SOAL
Tuliskan ulang tanpa perubahan baris-baris mulai dari baris yang memuat "Given: Click the" hingga baris terakhir, keduanya ikut disalin. Gambar tidak perlu dimasukkan ke dalam jawaban.

BAHAN TUGAS INI
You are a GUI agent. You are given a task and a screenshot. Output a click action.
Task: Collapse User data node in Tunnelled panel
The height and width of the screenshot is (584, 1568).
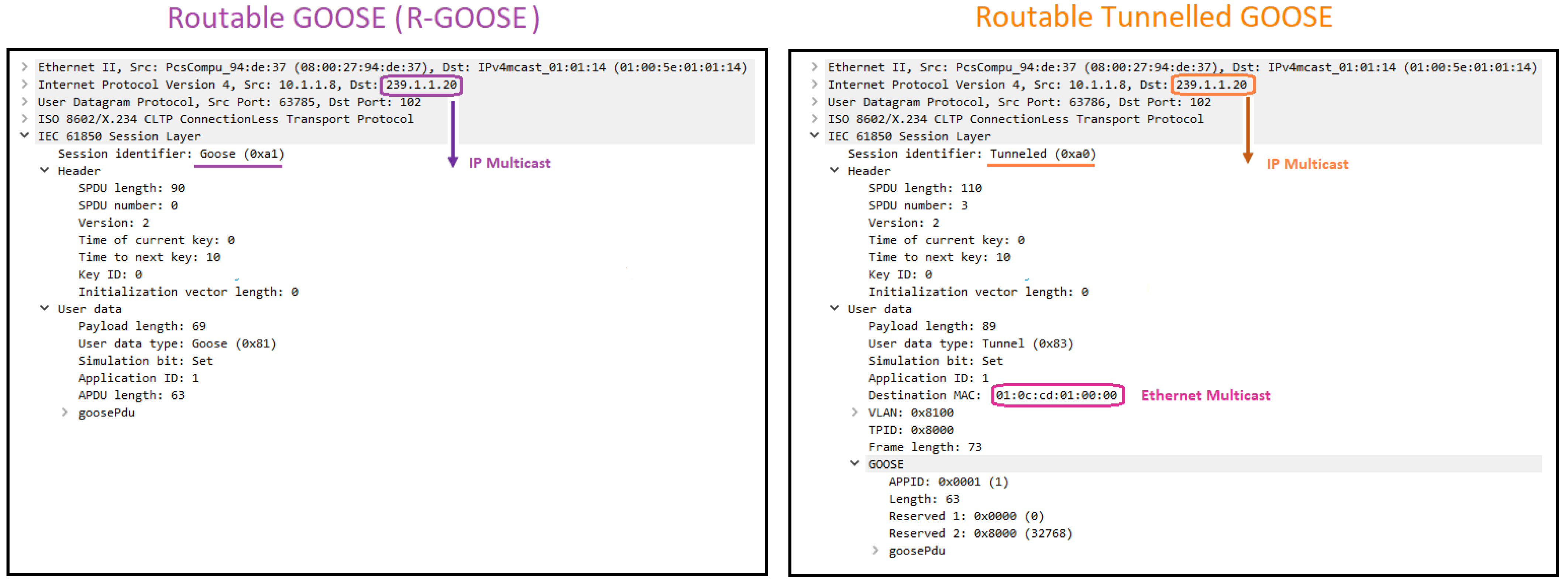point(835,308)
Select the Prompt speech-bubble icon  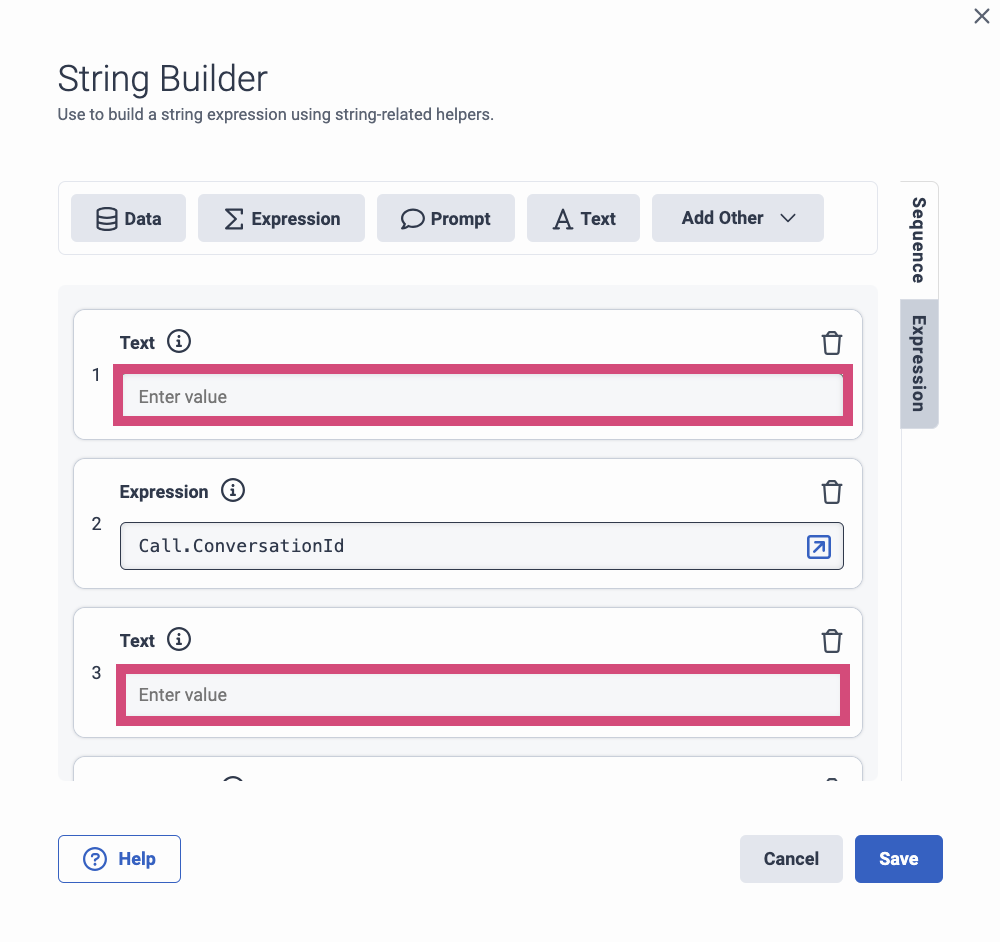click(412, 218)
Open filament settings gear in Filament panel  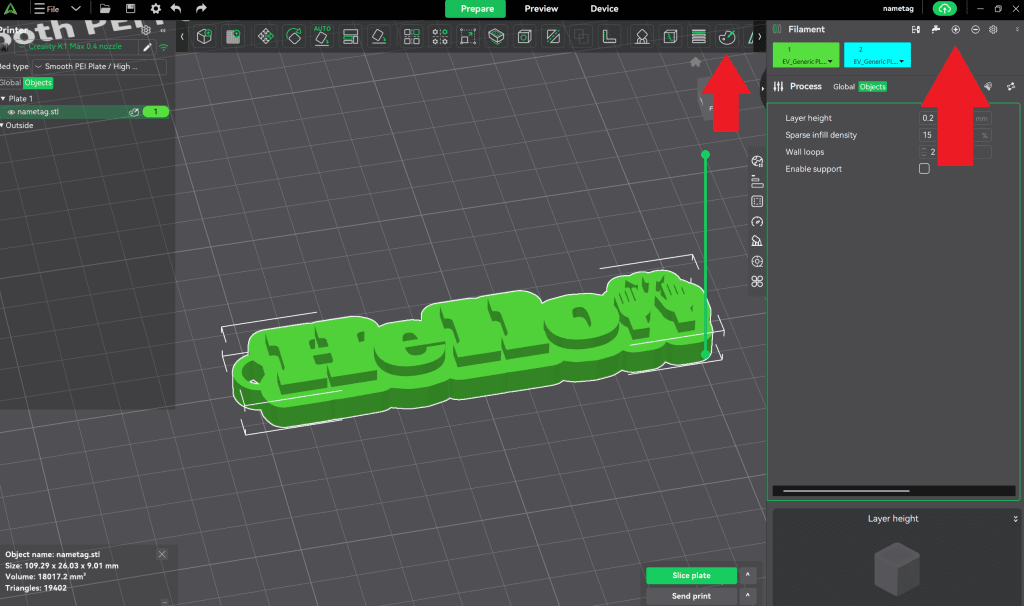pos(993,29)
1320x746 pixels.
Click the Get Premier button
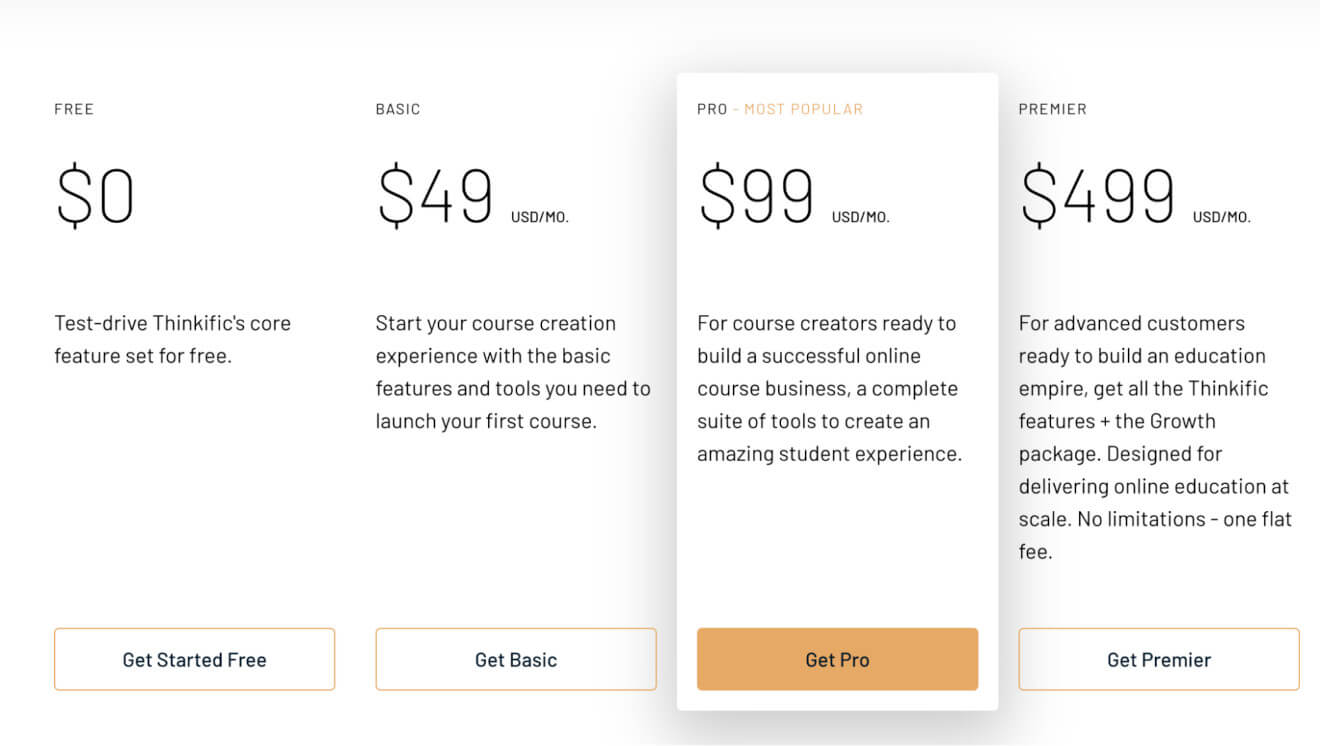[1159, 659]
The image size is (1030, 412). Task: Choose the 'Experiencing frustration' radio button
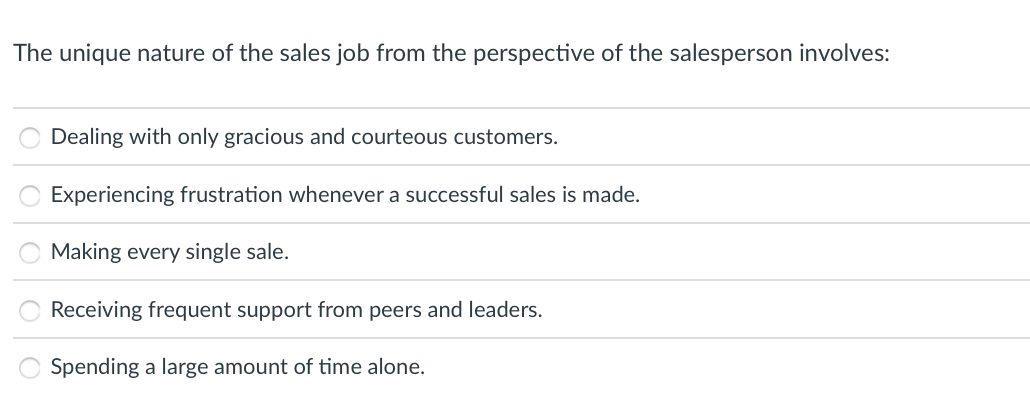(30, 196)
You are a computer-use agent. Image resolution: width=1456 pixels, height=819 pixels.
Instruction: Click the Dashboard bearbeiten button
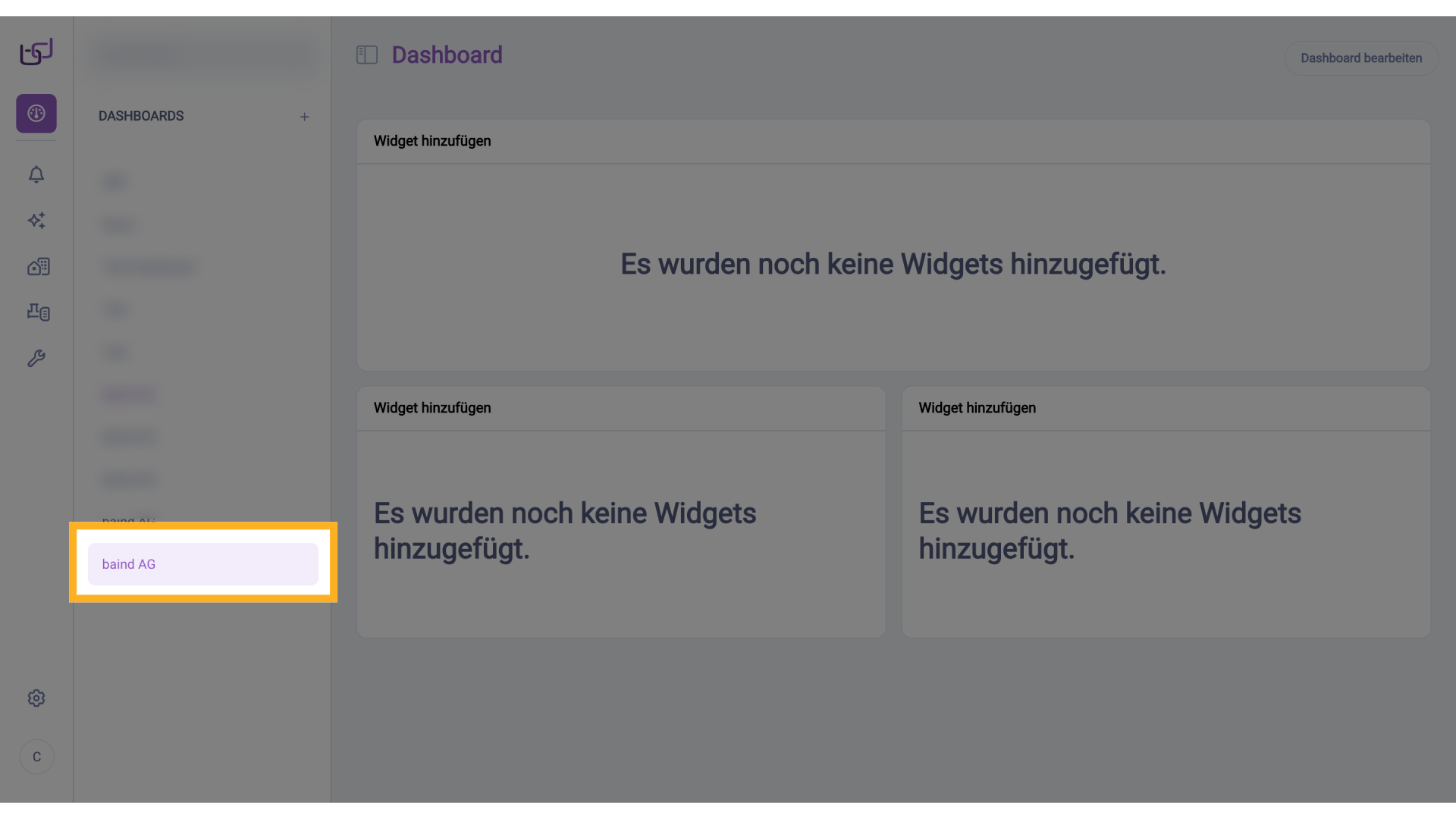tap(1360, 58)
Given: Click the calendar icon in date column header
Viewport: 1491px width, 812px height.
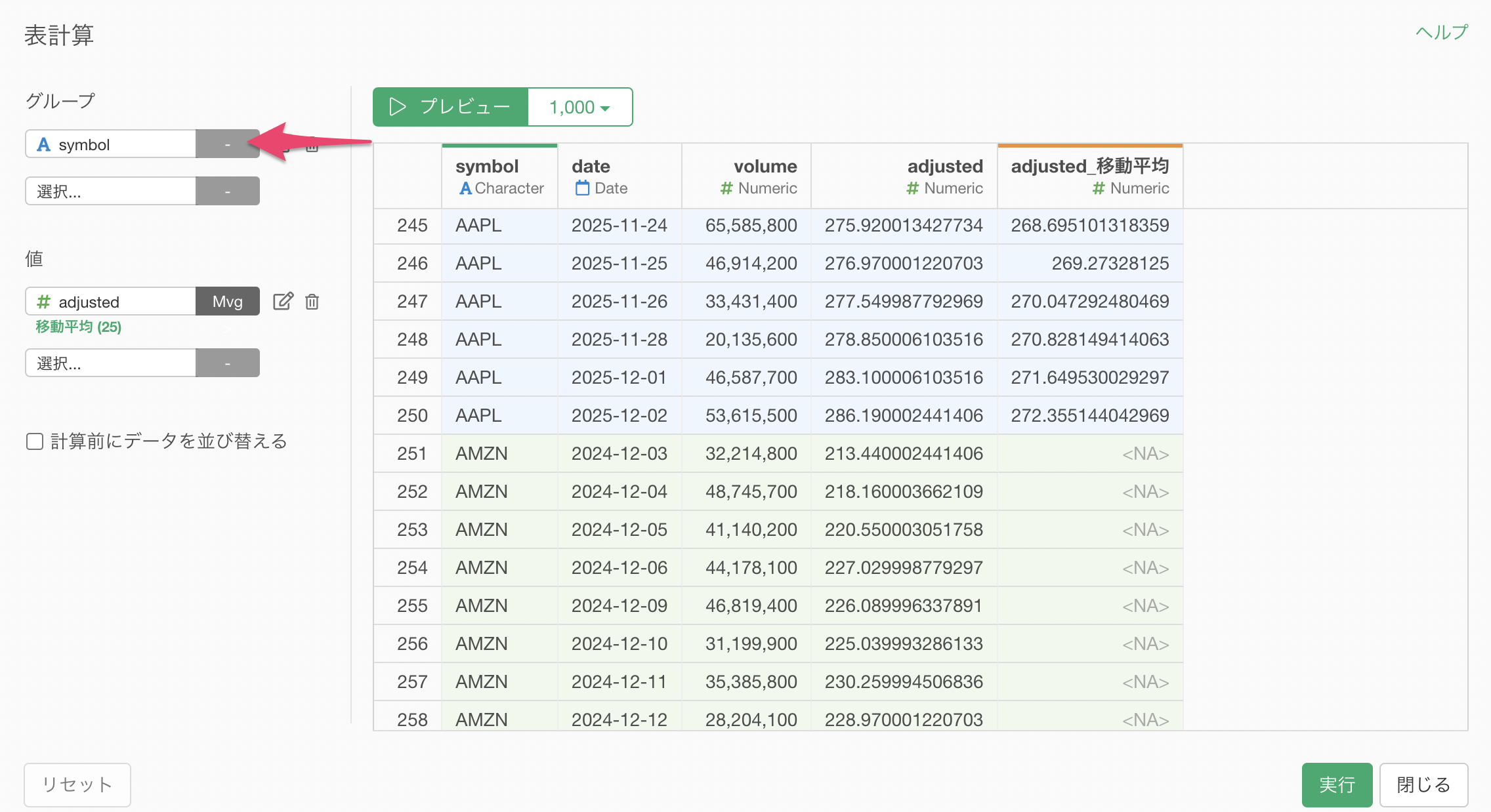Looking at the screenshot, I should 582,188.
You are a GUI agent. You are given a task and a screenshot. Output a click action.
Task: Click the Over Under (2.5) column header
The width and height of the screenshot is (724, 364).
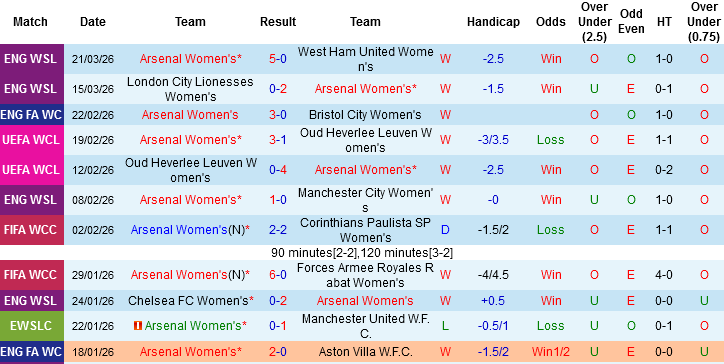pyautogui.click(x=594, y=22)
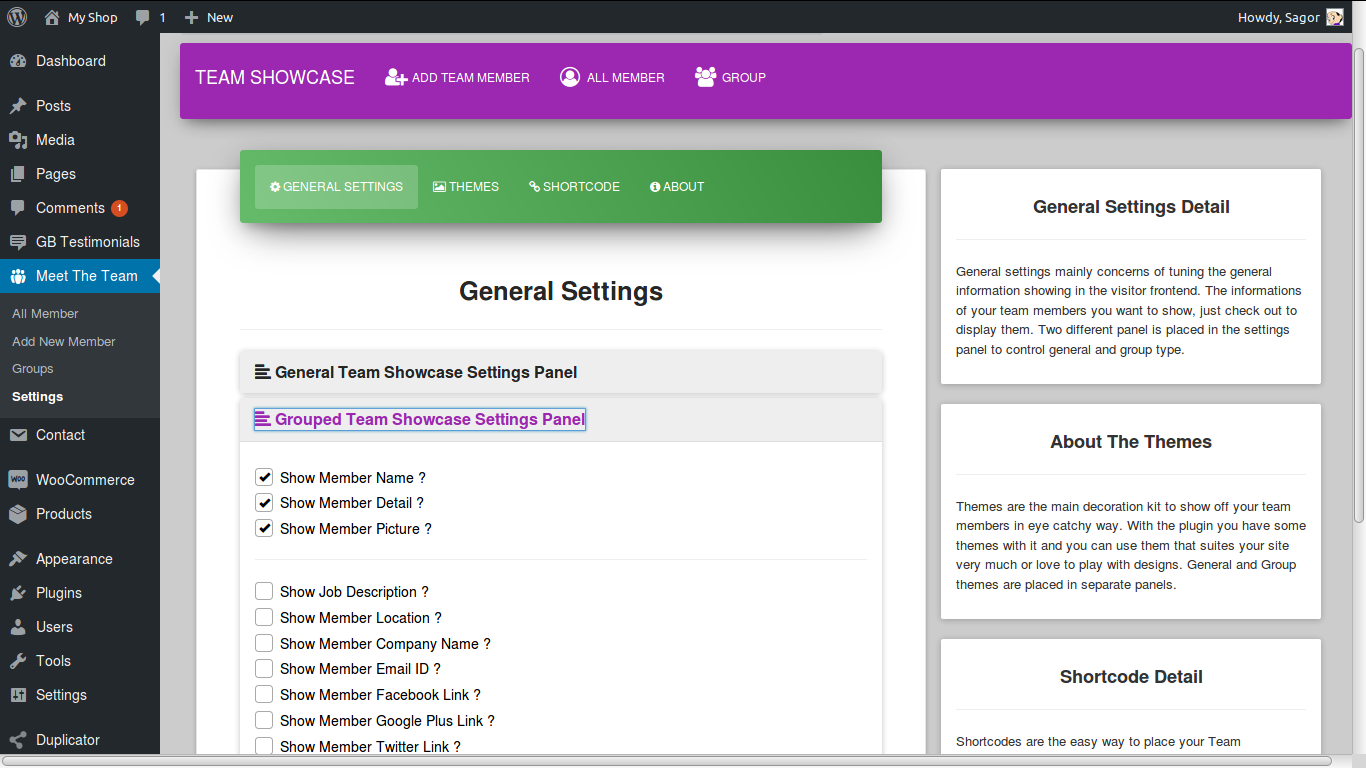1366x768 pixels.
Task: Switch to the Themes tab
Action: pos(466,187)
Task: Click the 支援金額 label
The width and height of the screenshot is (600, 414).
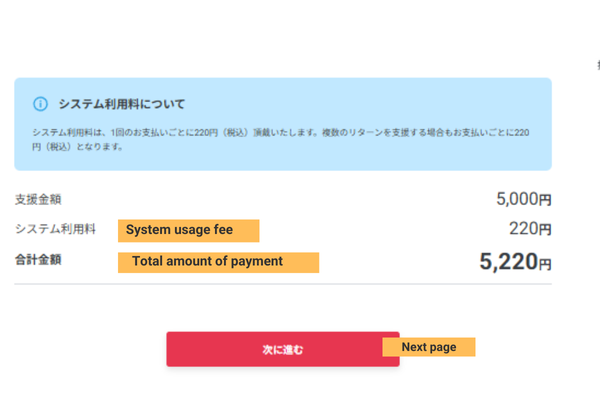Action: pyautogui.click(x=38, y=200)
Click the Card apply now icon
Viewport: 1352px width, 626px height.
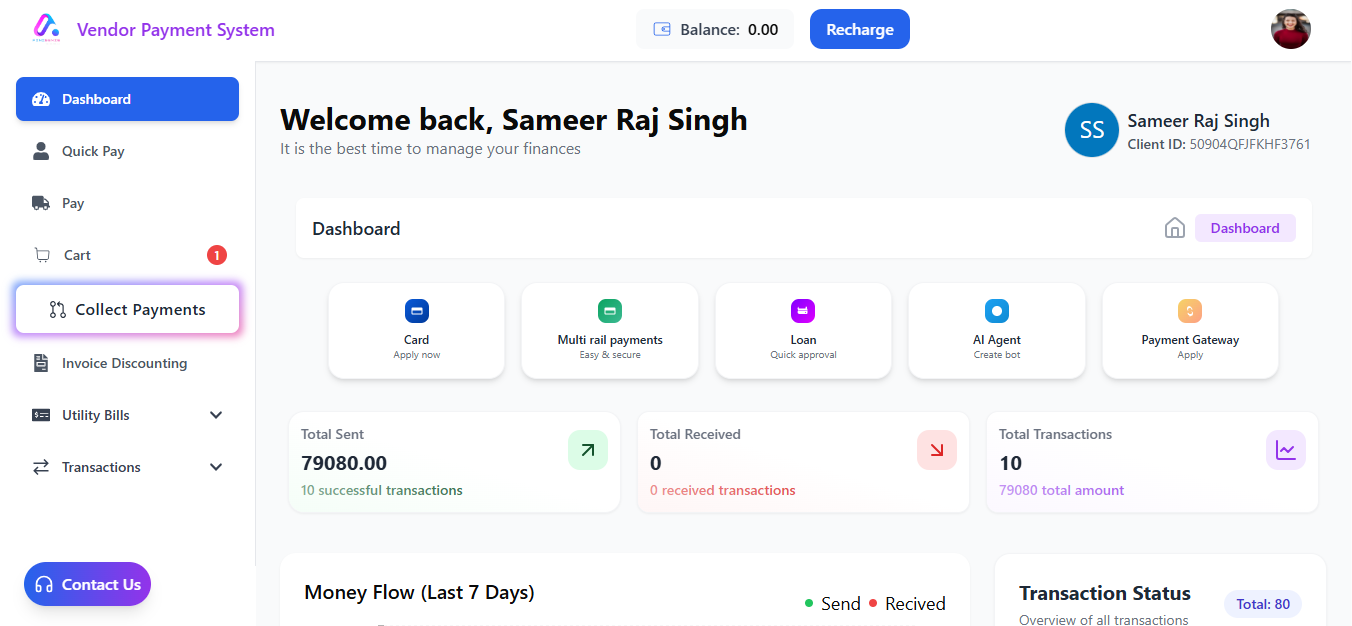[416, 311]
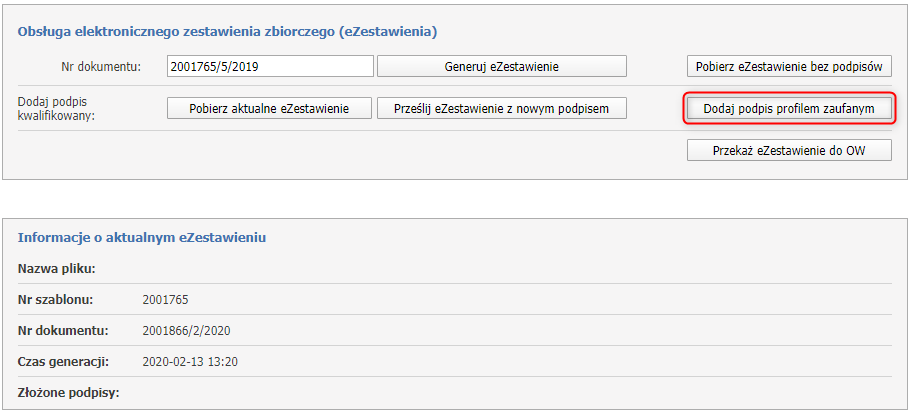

JAWABAN TERTULIS
Given: Click the calendar icon in date column header
Viewport: 1491px width, 812px height.
Looking at the screenshot, I should 582,188.
You are a GUI agent. You are given a task and a screenshot. Output a click action.
Task: Click the Over Under (2.5) column header
The width and height of the screenshot is (724, 364).
pyautogui.click(x=594, y=22)
1366x768 pixels.
Task: Switch to the Themes tab
Action: pos(466,187)
Task: Click the 支援金額 label
The width and height of the screenshot is (600, 414).
Action: pyautogui.click(x=38, y=200)
Click the Card apply now icon
Viewport: 1352px width, 626px height.
[416, 311]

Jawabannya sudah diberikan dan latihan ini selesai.